The Manhattan office market stats for the first quarter are trickling out this week and next. On Tuesday, it was Cushman & Wakefield’s turn. The brokerage sounded cautious optimism, according to media reports, noting that as much as 5.7 million square feet of midtown, midtown south and downtown office space was newly leased during the three months ending March 31. That’s about 1.9 million a month.
That’s pretty good, considering. Considering the continued recession, the slow jobs recovery locally and the anemic pace of leasing downtown, where the leasing total was down 18 percent annually.

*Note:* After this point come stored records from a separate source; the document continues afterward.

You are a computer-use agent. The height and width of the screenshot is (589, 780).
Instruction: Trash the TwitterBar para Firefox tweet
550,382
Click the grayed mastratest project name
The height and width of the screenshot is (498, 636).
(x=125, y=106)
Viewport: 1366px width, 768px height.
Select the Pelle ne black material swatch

But it’s merely pretty good. That is, it’s not even normal yet. The Manhattan office leasing market has a ways to go before it’s plain good; and a universe to travel before it’s great, booming, white-hot, smokin’, etc.
Walk through the math. Manhattan has around 300 million square feet of office space (though fewer feet are generally tracked by the major brokerages in their monthly or quarterly stats). The average length of a Manhattan office lease is 10 years, give or take. That would mean every year about 30 million square feet of space should turn over in new leases or renewals—about 2.5 million feet a month. That’s what’s supposed to happen. That’s normal—2.5 million. During some months of the real estate boom, particularly in 2005 and 2006, that amount of new leases or renewals was reached or tickled. No one was ever surprised.
Again, give or take. But it’s a better benchmark than optimism.
Finally, a note to add a little more caution. Goldman Sachs’ old headquarters at 85 Broad Street hit the market in March—all of it: 1,074,000 vacant square feet. Or about 56 percent of the total space leased in all three submarkets in three months.
(Actually, one more final note: The above analysis did not take into account that most of the new leasing surely involved owner concessions and were likely done at taking rents much, much lower than a year or two years ago.)